## Written instruction
Rewrite the lines of the material starting at the line that contains "زنان چگونه به مدرسه راه یافتند؟ (349, 206)" and ending at the line that contains "فرهنگ و نشر (293, 41)", replacing "textbox" with "input field" and leaving everything else unchanged.

## Raw data
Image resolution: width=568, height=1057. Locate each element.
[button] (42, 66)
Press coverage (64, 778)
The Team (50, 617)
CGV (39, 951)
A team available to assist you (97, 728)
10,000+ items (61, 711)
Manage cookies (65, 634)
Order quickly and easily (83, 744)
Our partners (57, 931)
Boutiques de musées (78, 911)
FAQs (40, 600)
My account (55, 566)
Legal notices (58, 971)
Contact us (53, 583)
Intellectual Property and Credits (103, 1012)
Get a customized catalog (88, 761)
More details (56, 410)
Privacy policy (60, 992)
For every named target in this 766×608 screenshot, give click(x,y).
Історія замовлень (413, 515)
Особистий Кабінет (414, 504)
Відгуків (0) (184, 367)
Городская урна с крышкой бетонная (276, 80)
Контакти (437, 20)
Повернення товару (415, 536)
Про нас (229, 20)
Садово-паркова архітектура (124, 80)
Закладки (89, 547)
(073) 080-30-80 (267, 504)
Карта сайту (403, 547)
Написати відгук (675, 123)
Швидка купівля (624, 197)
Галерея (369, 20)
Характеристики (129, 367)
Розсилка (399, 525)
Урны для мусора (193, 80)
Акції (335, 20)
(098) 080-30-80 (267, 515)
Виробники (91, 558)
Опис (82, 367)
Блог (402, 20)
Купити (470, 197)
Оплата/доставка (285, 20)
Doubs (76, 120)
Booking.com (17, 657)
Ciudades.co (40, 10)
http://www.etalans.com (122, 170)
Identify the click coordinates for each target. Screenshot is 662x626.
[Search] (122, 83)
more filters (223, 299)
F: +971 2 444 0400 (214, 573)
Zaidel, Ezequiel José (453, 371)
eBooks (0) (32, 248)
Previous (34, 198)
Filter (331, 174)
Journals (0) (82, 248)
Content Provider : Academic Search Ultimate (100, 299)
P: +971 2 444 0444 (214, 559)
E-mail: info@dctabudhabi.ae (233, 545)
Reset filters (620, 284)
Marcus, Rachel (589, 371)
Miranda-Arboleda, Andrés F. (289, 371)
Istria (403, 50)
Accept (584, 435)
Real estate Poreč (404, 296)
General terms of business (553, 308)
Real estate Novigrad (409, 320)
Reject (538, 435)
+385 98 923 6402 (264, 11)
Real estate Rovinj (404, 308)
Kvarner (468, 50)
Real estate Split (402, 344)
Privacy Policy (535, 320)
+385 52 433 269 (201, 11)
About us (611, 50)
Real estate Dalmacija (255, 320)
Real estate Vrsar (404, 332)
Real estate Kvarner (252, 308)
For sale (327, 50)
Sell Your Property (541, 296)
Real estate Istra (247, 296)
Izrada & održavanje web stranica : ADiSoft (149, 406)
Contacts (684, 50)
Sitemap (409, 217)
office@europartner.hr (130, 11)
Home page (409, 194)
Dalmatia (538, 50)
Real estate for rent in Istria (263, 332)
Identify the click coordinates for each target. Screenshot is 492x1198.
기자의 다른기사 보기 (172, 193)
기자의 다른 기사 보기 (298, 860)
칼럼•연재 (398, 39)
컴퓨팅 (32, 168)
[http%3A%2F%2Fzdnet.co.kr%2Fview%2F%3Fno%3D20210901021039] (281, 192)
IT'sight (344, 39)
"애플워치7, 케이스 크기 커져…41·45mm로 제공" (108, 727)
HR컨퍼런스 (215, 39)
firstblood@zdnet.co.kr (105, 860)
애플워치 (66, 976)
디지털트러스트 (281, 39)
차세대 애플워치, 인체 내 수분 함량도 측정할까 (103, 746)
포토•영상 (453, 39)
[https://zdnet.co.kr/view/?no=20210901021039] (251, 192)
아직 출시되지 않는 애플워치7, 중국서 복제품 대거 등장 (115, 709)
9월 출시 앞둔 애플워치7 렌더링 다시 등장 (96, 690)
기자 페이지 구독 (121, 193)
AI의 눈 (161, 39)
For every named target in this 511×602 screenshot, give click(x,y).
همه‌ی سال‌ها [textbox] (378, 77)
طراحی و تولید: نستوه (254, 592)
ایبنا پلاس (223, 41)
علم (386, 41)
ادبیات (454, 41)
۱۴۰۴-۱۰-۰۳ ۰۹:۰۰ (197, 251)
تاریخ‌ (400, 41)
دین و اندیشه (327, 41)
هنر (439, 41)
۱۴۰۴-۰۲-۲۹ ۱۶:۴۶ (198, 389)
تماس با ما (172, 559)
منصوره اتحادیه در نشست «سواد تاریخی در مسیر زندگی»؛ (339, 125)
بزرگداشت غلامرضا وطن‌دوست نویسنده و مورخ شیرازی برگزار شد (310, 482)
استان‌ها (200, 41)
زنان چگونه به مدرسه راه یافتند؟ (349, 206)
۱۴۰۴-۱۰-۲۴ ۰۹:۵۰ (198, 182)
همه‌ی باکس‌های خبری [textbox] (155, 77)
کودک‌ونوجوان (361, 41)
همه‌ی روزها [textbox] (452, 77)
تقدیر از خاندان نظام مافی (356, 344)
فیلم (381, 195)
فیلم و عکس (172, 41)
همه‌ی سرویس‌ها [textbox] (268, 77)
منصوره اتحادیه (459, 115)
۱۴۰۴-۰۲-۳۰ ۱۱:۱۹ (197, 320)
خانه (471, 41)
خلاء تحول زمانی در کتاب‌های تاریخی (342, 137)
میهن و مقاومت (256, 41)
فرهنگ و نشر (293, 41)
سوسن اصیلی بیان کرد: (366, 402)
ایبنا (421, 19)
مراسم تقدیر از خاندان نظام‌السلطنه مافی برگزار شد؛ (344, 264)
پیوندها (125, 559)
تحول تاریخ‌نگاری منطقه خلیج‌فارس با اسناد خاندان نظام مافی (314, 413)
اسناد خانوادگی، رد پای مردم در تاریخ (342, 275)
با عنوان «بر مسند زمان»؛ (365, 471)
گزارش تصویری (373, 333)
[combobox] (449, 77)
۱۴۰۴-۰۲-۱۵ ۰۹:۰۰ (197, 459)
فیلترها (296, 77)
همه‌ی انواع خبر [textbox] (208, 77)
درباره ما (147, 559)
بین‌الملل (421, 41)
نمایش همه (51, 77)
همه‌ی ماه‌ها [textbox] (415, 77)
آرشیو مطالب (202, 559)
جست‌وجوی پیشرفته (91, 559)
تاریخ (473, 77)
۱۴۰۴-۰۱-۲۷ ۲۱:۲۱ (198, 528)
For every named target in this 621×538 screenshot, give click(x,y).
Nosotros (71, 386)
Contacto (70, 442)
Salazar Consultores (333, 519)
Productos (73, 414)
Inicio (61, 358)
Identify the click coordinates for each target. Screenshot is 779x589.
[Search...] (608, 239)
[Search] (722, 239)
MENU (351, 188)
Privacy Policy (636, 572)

## Answer for the task
زنان چگونه به مدرسه راه یافتند؟ (349, 206)
۱۴۰۴-۱۰-۲۴ ۰۹:۵۰ (198, 182)
همه‌ی باکس‌های خبری [input field] (155, 77)
کودک‌ونوجوان (361, 41)
همه‌ی روزها [input field] (452, 77)
تقدیر از خاندان نظام مافی (356, 344)
فیلم (381, 195)
فیلم و عکس (172, 41)
همه‌ی سرویس‌ها [input field] (268, 77)
منصوره اتحادیه (459, 115)
۱۴۰۴-۰۲-۳۰ ۱۱:۱۹ (197, 320)
خانه (471, 41)
خلاء تحول زمانی در کتاب‌های تاریخی (342, 137)
میهن و مقاومت (256, 41)
فرهنگ و نشر (293, 41)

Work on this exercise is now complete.